Cultivating teacher leaders has become a key strategy for our work with a network of schools in Dallas, Texas. These leaders are helping put promising, sustainable change ideas into practice. Since those changes have gone into place, every school in the network has seen improved achievement.
About the network
In 2018, the Institute for Learning partnered with 14 middle and high schools in Dallas Independent School District to improve 9th-grade literacy, starting in 8th- and 9th-grade English language arts classrooms. The schools serve largely Hispanic and Black students, many from low-income families, and have a larger number of students with special needs than other schools in the district. Each school received a grade of C or D from the Texas Education Agency, based on factors including students’ scores on the state test and academic growth from previous years. As with other schools that have similar characteristics (Davis & Vehabovic, 2017), these 14 schools have a large number of early career teachers and high rates of turnover.

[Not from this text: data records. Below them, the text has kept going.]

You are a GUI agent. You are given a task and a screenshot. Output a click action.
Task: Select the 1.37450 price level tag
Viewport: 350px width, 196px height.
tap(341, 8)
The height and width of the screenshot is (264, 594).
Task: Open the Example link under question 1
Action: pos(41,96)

As a hub for the network, the Institute for Learning builds the schools’ knowledge and capacity both on improvement science and the instructional ideas to test. We start by engaging teacher leads from each school to understand the problem of practice and its root causes. We then engage leads in learning about instructional ideas that could positively impact the problem. The leads take the set of change ideas — which we call change packages — back to their schools and work with their teaching teams to adapt and test those changes.
At monthly network meetings, improvement leads initially experience the change ideas as learners, similar to how students would be asked to engage with instruction, to help them internalize the work. After they reflect on and discuss this experience, we ask the leads to share the strategies at their schools as a bridge to practice.
They engage their colleagues in the change ideas, help them reflect on what the instruction did for their own learning, and support them to implement similar instructional strategies in their classrooms. This shared engagement and reflection compels teachers to work together as they plan tests of change and builds a sense of shared ownership over making sure that instructional adaptations are effective for every student (McConachie & Petrosky, 2009).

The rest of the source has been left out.